Lastly, to my team. I know you did your best. Keep going with life, get a W for us and conduct yourselves with courage, honour and compassion as we have done since being here. My Mexican and Military family, see you guys at the RV in the sky with the rest of our friends.

Kura Takahi Puni, Onward.

Glory to Ukraine.

Dominic Abelen was killed in August 2022 while fighting in the East of Ukraine on leave without pay from the Defence Force. He was working to take over a Russian trench line in the Vuhledar region when he was wounded and died in battle.

The soldier's body ended up in Russian hands after his team came under intense fire while trying to retrieve him. Abelen had served in the defence force for 10 years, including operational service in Iraq, but was on leave without pay at the time of his death.

Two-and-a-half years after he was killed on the frontline of the Ukraine war, Kiwi soldier Dominic Bryce Abelen was laid to rest near Christchurch in march 2025

Abelen’s family released a statement just days after the soldier’s body was repatriated.

“What we have learned in the time since Dominic’s death is that he was leading a company of eight soldiers when he died.

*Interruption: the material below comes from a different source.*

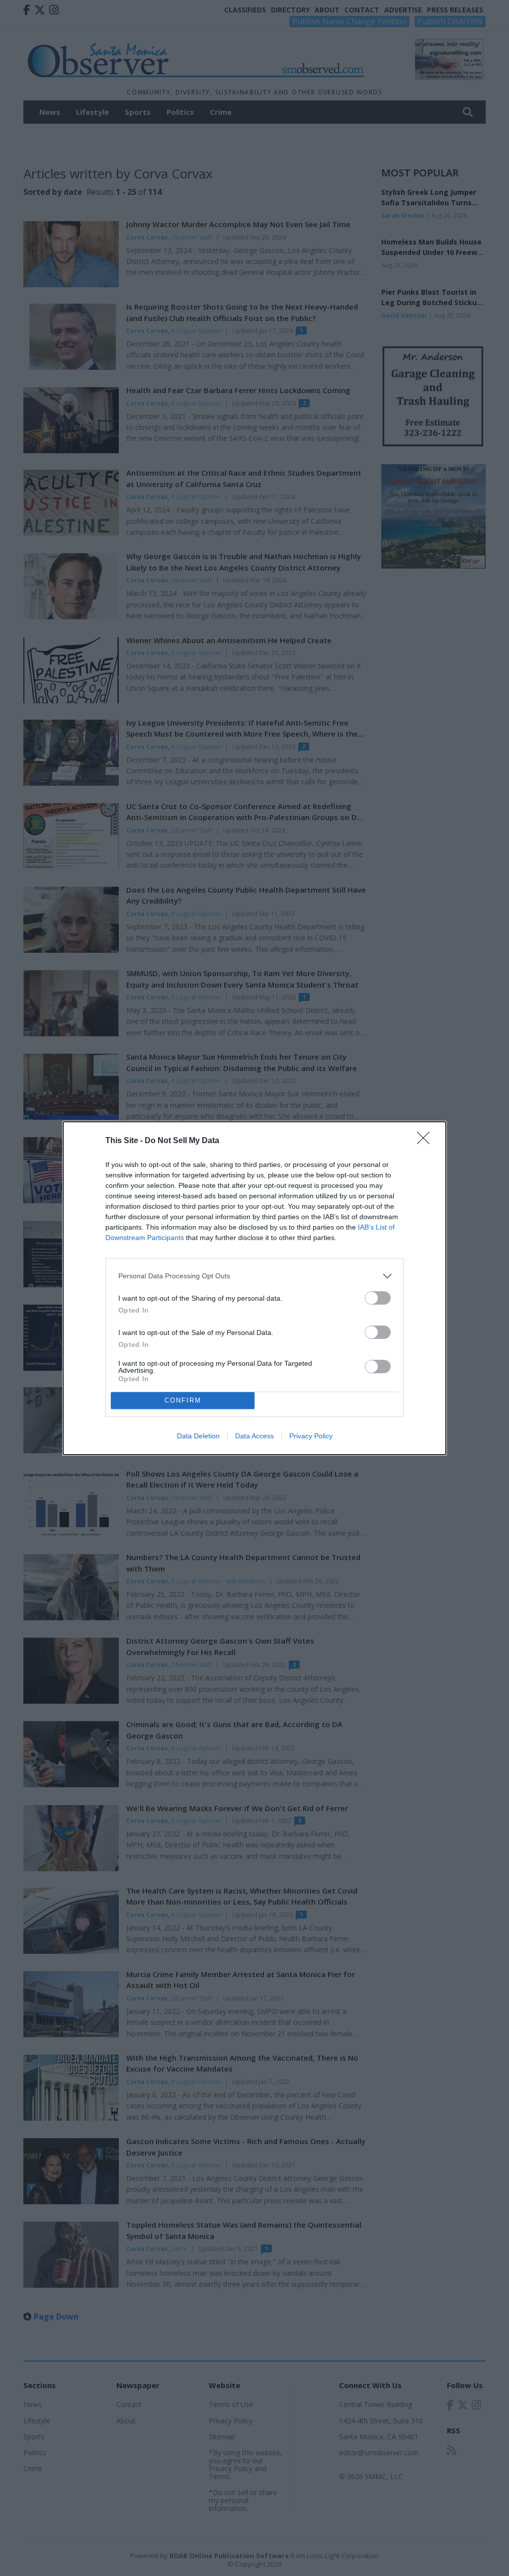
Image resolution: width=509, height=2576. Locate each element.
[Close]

He was holding off the Russians while everyone else got out,” says his father, Bryce Abelen.

“He did what the New Zealand Army trained him to do; lay out covering fire while his team got to safety.”

New Zealand aid worker Andrew Bagshaw, 47, was killed in eastern Ukraine in January 2023, alongside fellow British volunteer Christopher Parry. The pair were killed while trying to rescue a civilian from the Soledar region.

Andrew was very gifted – a polymath, really. He was a near-genius, a geneticist working on abnormalities of the genetic code and so on… He was really into animals. In fact, one of the things that immediately endeared him to the Ukrainian people was their love of animals.

“He was a very quiet fellow. His biography is called The Quiet Hero, and I think that sort of sums him up.”